Of course, some of these changes are still in the process of being implemented.

Highlights of the major changes to the grievance procedure:

  • Three types of grievances

    PSLRA now refers to three types of grievances. In addition to individual grievances that existed under the old Act, reference is now made to group grievances as well as policy grievances. More information of the different types of grievances can be found further down in the text.

  • Grievance time lines

    For individual grievances, time lines as outlined in the various collective agreements that were in effect on April 1, 2005, remain unchanged, since such a mutually agreed process has precedence over the PSLRB Regulations.

    In the Act, time is now counted in calendar days rather than working days.

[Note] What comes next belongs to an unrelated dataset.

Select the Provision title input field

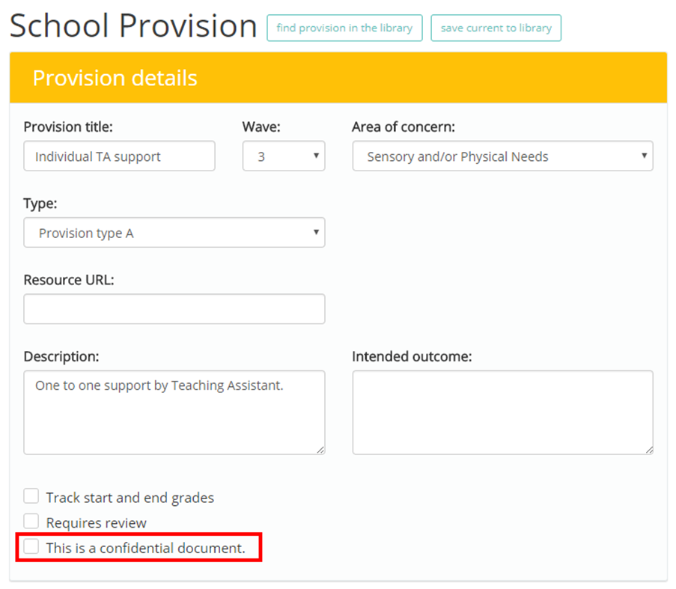pyautogui.click(x=118, y=156)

If the deadline falls on a weekend or statutory holiday, it is extended to the following working day.

    Group and policy grievances have to be submitted no later than 35 days after the earlier of the day on which the aggrieved employee(s) (or bargaining agent in the case of a policy grievance) received notification and the day on which the grievor(s) had knowledge of the incident that gave rise to the grievance (reg. 78 or 85 depending on the type of grievance).

    A response must be provided 20 days after the day on which the grievance was received (reg.72, 80, 87 depending on the type of grievance); with the exception of classification grievances where the deadline to respond is set at 80 days.

    Transmittal has to take place within 15 calendar days from the date a decision is rendered.

    If no decision, grievor has 40 days after the expiry of the period within which the decision was required, to transmit.

    Grievor has 40 days after receiving a final decision to refer to adjudication.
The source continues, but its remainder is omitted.